The current iPad Air was introduced in March last year, adding the M1 chip, Center Stage on the front-facing camera, a faster USB-C port, and several new color options, but it was still a fairly minor upgrade over the previous model from September 2020. As we near a year and a half since the fifth-generation iPad Air was introduced, what can users expect from the sixth-generation model and when will it launch?
As of 2023, it has been some time since the iPad Air had a major hardware refresh. Yet due to its positioning between the entry-level iPad and the iPad Pro, it is not immediately clear what a new iPad Air model could gain without cannibalizing the iPad Pro.
There have been few concrete rumors about the features the next iPad Air will offer as yet, so the overall picture of what to expect is still somewhat fluid. Bloomberg's Mark Gurman has repeatedly said that an iPad Air update this year with a minor "spec bump" is not out of the question, suggesting that the upgrade will be fairly iterative, targeting several small but significant areas.
A chip upgrade is the most certain feature coming to the next iPad Air. The iPad Air currently contains the M1 chip. There have been no reports about what chip the next-generation iPad Air will feature, but the M2 chip has now been in the iPad Pro for almost a year, meaning that it should be more than suitable for the iPad Air. For comparison, the M1 chip was present in the previous-generation iPad Pro for 11 months before it came to to the iPad Air. There is even the possibility that it could skip the M2 and get the M3 chip instead, depending on the timing of its release.
A minor spec bump is also likely to include upgrades to the front and rear cameras, potentially bringing features like Photonic Engine to the iPad for the first time. ProRes video recording, Audio zoom, stereo audio recording, Portrait mode, and Portrait Lighting support are all plausible upgrades in this area.
A horizontally oriented front-facing camera and a Thunderbolt port are among the other potential features for the sixth-generation iPad Air. The latest iPad Pro models brought connectivity upgrades like Wi-Fi 6E and Bluetooth 5.3 to the iPad for the first time. By now, these capabilities are overdue to make their way to the iPad Air. Similarly, Apple Pencil hover, another iPad Pro-exclusive feature, could finally trickle down to the iPad Air in its next incarnation.

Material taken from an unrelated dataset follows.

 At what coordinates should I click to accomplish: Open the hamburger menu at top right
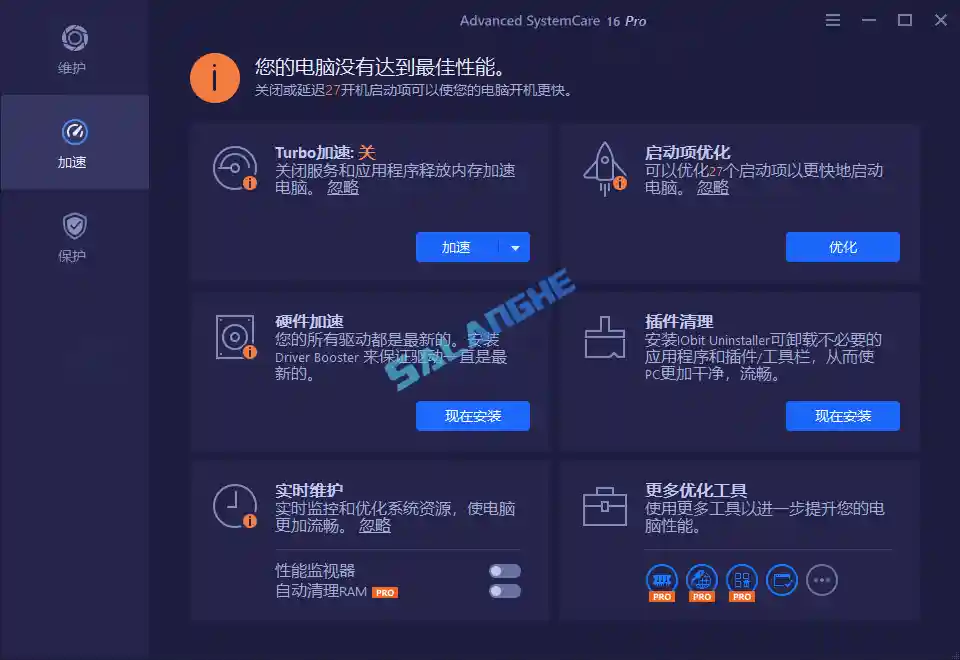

A new iPad Air launching this year is certainly more likely than a new iPad Pro emerging, but Apple historically has only updated the device around every two years. While a refresh to add the M2 chip is certainly possible in 2023, it may be more probable that Apple will again wait two years to update the device and target 2024 for a more worthwhile upgrade.
Last month, Apple analyst Ming-Chi Kuo said that new iPad models are "unlikely" to launch this year, seemingly leaning into a 2024 launch for the next-generation iPad Air. However, a reliable Weibo leaker recently said that the sixth-generation iPad Air should launch in October as the only iPad refresh of 2023, with "no mini and Pro this year."
More strikingly, on a September episode of The MacRumors Show podcast, Mark Gurman said that there is a new iPad Air with improved specifications in the works and the device is apparently "coming soonish," likely this month. As such, the sixth-generation iPad Air appears to now be pending release, meaning that a launch in the near future cannot yet be ruled out. If a month passes with no such occurrence, the first half of 2024 will become the most likely scenario.
Update: A new report suggests Apple is working on two separate sixth-generation iPad Air models, but it unclear if this refers to two different size options or something else.